Data excerpts:
======

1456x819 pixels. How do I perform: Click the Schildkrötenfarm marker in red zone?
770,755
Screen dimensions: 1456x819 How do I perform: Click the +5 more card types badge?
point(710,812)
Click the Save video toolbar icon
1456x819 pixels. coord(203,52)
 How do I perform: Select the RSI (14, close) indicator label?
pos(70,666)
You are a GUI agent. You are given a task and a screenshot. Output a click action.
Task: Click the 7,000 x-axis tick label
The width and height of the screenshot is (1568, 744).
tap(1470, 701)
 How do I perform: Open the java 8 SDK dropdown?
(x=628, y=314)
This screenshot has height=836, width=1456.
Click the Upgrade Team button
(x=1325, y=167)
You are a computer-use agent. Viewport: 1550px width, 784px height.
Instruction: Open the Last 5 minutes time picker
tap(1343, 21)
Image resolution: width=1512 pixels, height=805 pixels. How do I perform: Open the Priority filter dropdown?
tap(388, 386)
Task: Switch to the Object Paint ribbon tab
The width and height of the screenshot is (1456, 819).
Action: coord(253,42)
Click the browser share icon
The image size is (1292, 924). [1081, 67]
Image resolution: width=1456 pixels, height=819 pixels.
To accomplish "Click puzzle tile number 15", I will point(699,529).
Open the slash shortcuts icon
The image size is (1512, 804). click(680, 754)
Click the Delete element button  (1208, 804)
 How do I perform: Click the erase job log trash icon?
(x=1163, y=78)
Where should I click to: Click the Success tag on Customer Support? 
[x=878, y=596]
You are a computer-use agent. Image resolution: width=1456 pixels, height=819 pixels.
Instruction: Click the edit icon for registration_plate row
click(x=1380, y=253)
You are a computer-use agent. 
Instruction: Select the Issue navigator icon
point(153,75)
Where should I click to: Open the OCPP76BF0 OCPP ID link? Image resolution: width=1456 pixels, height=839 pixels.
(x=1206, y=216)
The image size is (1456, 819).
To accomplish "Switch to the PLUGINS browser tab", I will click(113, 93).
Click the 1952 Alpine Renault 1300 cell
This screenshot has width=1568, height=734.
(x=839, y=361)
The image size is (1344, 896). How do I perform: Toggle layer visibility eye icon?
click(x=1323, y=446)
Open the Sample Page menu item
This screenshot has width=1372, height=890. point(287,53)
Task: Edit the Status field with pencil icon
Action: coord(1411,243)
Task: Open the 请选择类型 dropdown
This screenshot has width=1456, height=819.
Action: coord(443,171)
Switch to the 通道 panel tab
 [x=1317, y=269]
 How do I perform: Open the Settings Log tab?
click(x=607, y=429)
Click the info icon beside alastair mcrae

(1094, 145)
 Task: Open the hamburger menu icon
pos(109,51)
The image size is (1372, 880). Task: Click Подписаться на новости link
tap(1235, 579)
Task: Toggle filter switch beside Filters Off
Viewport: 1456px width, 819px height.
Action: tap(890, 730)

======

**To do:** Repeat the line that contains "This screenshot has width=1456, height=819.", then every line after it until the records end, with nothing added.

**Your solution:**
This screenshot has width=1456, height=819.
Action: coord(443,171)
Switch to the 通道 panel tab
 [x=1317, y=269]
 How do I perform: Open the Settings Log tab?
click(x=607, y=429)
Click the info icon beside alastair mcrae

(1094, 145)
 Task: Open the hamburger menu icon
pos(109,51)
The image size is (1372, 880). Task: Click Подписаться на новости link
tap(1235, 579)
Task: Toggle filter switch beside Filters Off
Viewport: 1456px width, 819px height.
Action: tap(890, 730)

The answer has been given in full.